▶ [Work item]:
Below are some records; reproduce every one of them exactly.

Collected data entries
────────────────────

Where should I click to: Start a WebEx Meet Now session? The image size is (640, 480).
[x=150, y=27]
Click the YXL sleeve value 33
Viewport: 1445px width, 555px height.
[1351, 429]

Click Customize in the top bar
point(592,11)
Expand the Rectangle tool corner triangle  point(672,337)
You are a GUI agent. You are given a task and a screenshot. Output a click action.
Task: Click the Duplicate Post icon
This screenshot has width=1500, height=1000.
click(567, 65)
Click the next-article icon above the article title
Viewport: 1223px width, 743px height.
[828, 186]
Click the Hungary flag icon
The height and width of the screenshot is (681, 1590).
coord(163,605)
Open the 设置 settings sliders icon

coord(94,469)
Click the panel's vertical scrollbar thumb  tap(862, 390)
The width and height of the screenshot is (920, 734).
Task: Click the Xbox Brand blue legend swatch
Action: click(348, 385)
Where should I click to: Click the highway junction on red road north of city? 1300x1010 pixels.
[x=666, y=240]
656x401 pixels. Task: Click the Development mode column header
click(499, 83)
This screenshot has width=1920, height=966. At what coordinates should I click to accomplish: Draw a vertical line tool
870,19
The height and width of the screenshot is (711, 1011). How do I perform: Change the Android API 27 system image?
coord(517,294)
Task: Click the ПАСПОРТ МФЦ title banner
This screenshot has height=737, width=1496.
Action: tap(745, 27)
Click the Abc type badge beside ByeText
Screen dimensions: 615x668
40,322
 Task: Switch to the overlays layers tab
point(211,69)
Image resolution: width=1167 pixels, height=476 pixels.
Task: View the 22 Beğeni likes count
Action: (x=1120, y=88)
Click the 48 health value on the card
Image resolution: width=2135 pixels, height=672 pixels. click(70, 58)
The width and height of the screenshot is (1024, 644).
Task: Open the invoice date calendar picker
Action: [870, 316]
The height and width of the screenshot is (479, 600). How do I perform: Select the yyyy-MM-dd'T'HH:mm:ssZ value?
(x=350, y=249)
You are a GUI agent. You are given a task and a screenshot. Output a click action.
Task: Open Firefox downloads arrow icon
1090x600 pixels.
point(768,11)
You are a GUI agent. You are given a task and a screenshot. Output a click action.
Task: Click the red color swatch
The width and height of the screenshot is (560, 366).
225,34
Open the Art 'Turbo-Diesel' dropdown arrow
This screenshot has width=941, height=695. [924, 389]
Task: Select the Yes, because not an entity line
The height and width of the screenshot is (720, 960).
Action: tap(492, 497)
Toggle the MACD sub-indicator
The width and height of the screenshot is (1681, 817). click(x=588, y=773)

────────────────────

▶ [Task output]:
Where should I click to: Start a WebEx Meet Now session? The image size is (640, 480).
[x=150, y=27]
Click the YXL sleeve value 33
Viewport: 1445px width, 555px height.
[1351, 429]

Click Customize in the top bar
point(592,11)
Expand the Rectangle tool corner triangle  point(672,337)
You are a GUI agent. You are given a task and a screenshot. Output a click action.
Task: Click the Duplicate Post icon
This screenshot has width=1500, height=1000.
click(567, 65)
Click the next-article icon above the article title
Viewport: 1223px width, 743px height.
[828, 186]
Click the Hungary flag icon
The height and width of the screenshot is (681, 1590).
coord(163,605)
Open the 设置 settings sliders icon

coord(94,469)
Click the panel's vertical scrollbar thumb  tap(862, 390)
The width and height of the screenshot is (920, 734).
Task: Click the Xbox Brand blue legend swatch
Action: click(348, 385)
Where should I click to: Click the highway junction on red road north of city? 1300x1010 pixels.
[x=666, y=240]
656x401 pixels. Task: Click the Development mode column header
click(499, 83)
This screenshot has width=1920, height=966. At what coordinates should I click to accomplish: Draw a vertical line tool
870,19
The height and width of the screenshot is (711, 1011). How do I perform: Change the Android API 27 system image?
coord(517,294)
Task: Click the ПАСПОРТ МФЦ title banner
This screenshot has height=737, width=1496.
Action: tap(745, 27)
Click the Abc type badge beside ByeText
Screen dimensions: 615x668
40,322
 Task: Switch to the overlays layers tab
point(211,69)
Image resolution: width=1167 pixels, height=476 pixels.
Task: View the 22 Beğeni likes count
Action: (x=1120, y=88)
Click the 48 health value on the card
Image resolution: width=2135 pixels, height=672 pixels. click(70, 58)
The width and height of the screenshot is (1024, 644).
Task: Open the invoice date calendar picker
Action: [870, 316]
The height and width of the screenshot is (479, 600). How do I perform: Select the yyyy-MM-dd'T'HH:mm:ssZ value?
(x=350, y=249)
You are a GUI agent. You are given a task and a screenshot. Output a click action.
Task: Open Firefox downloads arrow icon
1090x600 pixels.
point(768,11)
You are a GUI agent. You are given a task and a screenshot. Output a click action.
Task: Click the red color swatch
The width and height of the screenshot is (560, 366).
225,34
Open the Art 'Turbo-Diesel' dropdown arrow
This screenshot has width=941, height=695. [924, 389]
Task: Select the Yes, because not an entity line
The height and width of the screenshot is (720, 960).
Action: tap(492, 497)
Toggle the MACD sub-indicator
The width and height of the screenshot is (1681, 817). click(x=588, y=773)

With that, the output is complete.